» **SOURCE TEXT**
Now you can find real American Wagyu, but it’s essentially a 50/50 crossbreed between Japanese Black or Brown Wagyu cattle and Angus cattle. It’s still an incredible experience, but it isn’t quite to the same level as a 100% pure-blood Wagyu experience.
For more information, check out our article on Wagyu steaks that is a deep dive on everything you need to know to get started with Wagyu.
The Fattiest Cuts Of Steak
1. Ribeye Steak
To some, a ribeye steak is the king of steaks. It comes from the rib area of the cow which is an area that did not see much work during the cow’s life. The rib primal is comprised of ribs six through 12. Ribs one through five are part of the chuck primal while the rest of the ribs beyond 12 are part of the loin primal.
Thanks to the low amount of work the muscles associated with the ribeye did during the cow’s life, it’s tender, well-marbled, and part of everyone’s favorite big roast, the prime rib. You can find ribeye steaks that are an inch thick or up to three inches in thickness with a rib bone or boneless. If you find a bone-in ribeye that’s two to three inches thick and the end of the bone has been frenched, or cleaned of any meat and connective tissue, you’ve got a cowboy steak ideal for reverse searing. Cowboys are very similar to a Tomahawk steak, but they do not have the long french cut bone attached.
If we consider ribeyes to be the king of steaks, and you want the best of the best, you’ve got to look for genuine Wagyu ribeyes. Check out our review of The Meatery’s American and Australian Wagyu ribeyes then head over to the website in the review to check them out for yourselves. If you’re looking for a true steak-eating experience, you can’t go wrong with Wagyu ribeyes from The Meatery.
3. New York Strip Steaks
Whether you call it a New York strip steak or a Delmonico steak, this steak cut from the short loin on a cow is one of the best steaks out there. The short loin doesn’t do much work during a cow’s life so it’s tender and has plenty of marbling. That ensures a final steak that is juicy and has a big, beefy flavor.
New York strip steaks are not typically thick enough that reverse-searing is necessary for a tender result, but you can absolutely do that if you want. However, most people prefer the simple method of searing over high heat whether on a grill or in a skillet. For more info on New York strip steaks and how to cook them, check out our write-up of the iconic steak.

» **AVAILABLE RECORDS**
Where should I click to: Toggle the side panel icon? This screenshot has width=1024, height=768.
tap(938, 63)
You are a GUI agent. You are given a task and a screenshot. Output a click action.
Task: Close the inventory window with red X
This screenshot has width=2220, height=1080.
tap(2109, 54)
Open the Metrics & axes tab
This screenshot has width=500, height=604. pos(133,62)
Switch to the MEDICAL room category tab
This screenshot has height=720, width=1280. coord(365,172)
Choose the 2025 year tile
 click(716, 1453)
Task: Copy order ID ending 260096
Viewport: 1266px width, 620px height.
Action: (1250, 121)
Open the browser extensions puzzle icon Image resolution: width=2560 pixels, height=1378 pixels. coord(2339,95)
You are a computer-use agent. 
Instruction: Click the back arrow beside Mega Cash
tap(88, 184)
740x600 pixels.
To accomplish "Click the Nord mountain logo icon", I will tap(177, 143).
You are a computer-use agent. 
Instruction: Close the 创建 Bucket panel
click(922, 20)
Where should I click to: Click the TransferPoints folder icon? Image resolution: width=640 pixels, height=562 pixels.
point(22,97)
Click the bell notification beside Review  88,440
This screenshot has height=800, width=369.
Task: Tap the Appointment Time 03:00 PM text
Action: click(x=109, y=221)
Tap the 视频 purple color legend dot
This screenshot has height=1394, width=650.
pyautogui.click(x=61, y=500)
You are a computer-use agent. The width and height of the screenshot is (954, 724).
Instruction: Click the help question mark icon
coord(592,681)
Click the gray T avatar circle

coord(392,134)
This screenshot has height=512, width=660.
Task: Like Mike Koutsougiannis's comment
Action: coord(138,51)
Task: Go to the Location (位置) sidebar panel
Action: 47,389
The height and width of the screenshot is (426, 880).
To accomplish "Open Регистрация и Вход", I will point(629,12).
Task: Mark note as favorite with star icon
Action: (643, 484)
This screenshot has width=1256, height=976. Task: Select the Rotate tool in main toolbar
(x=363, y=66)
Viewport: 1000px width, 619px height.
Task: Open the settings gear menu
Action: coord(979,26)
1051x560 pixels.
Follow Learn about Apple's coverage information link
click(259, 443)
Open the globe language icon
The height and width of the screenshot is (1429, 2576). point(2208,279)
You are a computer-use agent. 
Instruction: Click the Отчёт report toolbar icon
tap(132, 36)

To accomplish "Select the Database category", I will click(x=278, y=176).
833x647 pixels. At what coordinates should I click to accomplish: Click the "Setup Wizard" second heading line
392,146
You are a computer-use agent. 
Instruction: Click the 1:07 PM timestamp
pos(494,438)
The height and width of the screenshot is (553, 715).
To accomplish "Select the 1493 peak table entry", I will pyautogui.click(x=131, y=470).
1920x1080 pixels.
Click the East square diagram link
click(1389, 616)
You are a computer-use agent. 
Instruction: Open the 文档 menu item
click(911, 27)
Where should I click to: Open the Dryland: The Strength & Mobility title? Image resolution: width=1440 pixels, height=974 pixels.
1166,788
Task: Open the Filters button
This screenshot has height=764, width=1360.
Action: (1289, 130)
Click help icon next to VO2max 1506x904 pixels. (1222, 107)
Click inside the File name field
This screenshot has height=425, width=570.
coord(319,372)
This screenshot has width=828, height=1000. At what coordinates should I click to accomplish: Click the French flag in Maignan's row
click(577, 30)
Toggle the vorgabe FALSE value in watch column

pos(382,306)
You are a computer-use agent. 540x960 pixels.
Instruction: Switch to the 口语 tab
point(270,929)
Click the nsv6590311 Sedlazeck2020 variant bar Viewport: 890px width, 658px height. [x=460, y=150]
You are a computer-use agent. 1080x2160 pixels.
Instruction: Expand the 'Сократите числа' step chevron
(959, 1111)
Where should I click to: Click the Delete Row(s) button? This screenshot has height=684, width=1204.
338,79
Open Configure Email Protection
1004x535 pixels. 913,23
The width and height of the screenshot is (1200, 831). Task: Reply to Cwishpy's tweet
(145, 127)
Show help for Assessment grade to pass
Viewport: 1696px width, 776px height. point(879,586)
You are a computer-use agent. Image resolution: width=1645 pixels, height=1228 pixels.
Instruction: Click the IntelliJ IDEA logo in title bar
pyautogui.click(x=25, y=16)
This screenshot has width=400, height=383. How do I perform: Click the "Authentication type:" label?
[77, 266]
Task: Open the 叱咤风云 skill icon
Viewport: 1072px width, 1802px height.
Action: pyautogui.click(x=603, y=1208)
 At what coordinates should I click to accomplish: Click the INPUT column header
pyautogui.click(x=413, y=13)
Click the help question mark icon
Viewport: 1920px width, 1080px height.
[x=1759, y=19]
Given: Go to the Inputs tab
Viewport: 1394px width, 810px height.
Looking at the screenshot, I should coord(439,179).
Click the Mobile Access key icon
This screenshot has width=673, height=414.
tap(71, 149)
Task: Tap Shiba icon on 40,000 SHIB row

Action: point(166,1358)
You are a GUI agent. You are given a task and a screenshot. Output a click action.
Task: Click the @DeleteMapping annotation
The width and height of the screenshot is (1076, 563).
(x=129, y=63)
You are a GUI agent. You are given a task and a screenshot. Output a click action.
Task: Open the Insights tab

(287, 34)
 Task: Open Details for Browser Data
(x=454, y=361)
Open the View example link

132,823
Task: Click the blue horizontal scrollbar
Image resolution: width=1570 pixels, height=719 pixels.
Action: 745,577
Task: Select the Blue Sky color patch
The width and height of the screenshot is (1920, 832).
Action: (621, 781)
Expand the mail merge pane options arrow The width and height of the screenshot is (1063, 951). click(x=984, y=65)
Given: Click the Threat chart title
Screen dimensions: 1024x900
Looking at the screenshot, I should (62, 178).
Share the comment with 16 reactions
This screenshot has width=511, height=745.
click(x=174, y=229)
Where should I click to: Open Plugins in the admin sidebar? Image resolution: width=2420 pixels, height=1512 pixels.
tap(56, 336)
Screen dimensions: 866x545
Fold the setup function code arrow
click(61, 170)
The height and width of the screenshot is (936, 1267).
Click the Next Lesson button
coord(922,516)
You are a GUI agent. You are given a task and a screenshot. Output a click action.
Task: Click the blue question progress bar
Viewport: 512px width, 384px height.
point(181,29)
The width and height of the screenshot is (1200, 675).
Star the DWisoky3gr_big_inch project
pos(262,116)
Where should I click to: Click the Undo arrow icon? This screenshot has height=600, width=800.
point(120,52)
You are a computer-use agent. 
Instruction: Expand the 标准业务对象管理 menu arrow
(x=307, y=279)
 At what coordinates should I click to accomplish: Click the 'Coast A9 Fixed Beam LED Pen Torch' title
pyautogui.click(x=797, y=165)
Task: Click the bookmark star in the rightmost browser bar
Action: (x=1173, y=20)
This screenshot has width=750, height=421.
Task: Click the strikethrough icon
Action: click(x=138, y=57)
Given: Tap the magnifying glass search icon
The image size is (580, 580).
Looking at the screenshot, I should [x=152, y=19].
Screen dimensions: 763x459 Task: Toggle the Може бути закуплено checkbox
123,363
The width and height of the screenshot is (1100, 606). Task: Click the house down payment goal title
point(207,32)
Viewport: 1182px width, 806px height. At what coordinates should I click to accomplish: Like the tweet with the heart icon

» **PROBLEMS TO SOLVE**
**1.** According to the steak-cuts text, why is a ribeye steak tender and well-marbled? Answer in one to three sentences.
**2.** In the records, set out as a numbered list the part that opens with the line containing "Task: Select the Blue Sky color patch" and closes with the line containing "point(207,32)", leaving out blank lines.

» **FINAL RESULTS**
**1.** A ribeye is tender and well-marbled because it comes from the rib area of the cow, and the muscles there did little work during the cow's life.

**2.**
1. Task: Select the Blue Sky color patch
2. The width and height of the screenshot is (1920, 832).
3. Action: (621, 781)
4. Expand the mail merge pane options arrow The width and height of the screenshot is (1063, 951). click(x=984, y=65)
5. Given: Click the Threat chart title
6. Screen dimensions: 1024x900
7. Looking at the screenshot, I should (62, 178).
8. Share the comment with 16 reactions
9. This screenshot has width=511, height=745.
10. click(x=174, y=229)
11. Where should I click to: Open Plugins in the admin sidebar? Image resolution: width=2420 pixels, height=1512 pixels.
12. tap(56, 336)
13. Screen dimensions: 866x545
14. Fold the setup function code arrow
15. click(61, 170)
16. The height and width of the screenshot is (936, 1267).
17. Click the Next Lesson button
18. coord(922,516)
19. You are a GUI agent. You are given a task and a screenshot. Output a click action.
20. Task: Click the blue question progress bar
21. Viewport: 512px width, 384px height.
22. point(181,29)
23. The width and height of the screenshot is (1200, 675).
24. Star the DWisoky3gr_big_inch project
25. pos(262,116)
26. Where should I click to: Click the Undo arrow icon? This screenshot has height=600, width=800.
27. point(120,52)
28. You are a computer-use agent. 
29. Instruction: Expand the 标准业务对象管理 menu arrow
30. (x=307, y=279)
31.  At what coordinates should I click to accomplish: Click the 'Coast A9 Fixed Beam LED Pen Torch' title
32. pyautogui.click(x=797, y=165)
33. Task: Click the bookmark star in the rightmost browser bar
34. Action: (x=1173, y=20)
35. This screenshot has width=750, height=421.
36. Task: Click the strikethrough icon
37. Action: click(x=138, y=57)
38. Given: Tap the magnifying glass search icon
39. The image size is (580, 580).
40. Looking at the screenshot, I should [x=152, y=19].
41. Screen dimensions: 763x459 Task: Toggle the Може бути закуплено checkbox
42. 123,363
43. The width and height of the screenshot is (1100, 606). Task: Click the house down payment goal title
44. point(207,32)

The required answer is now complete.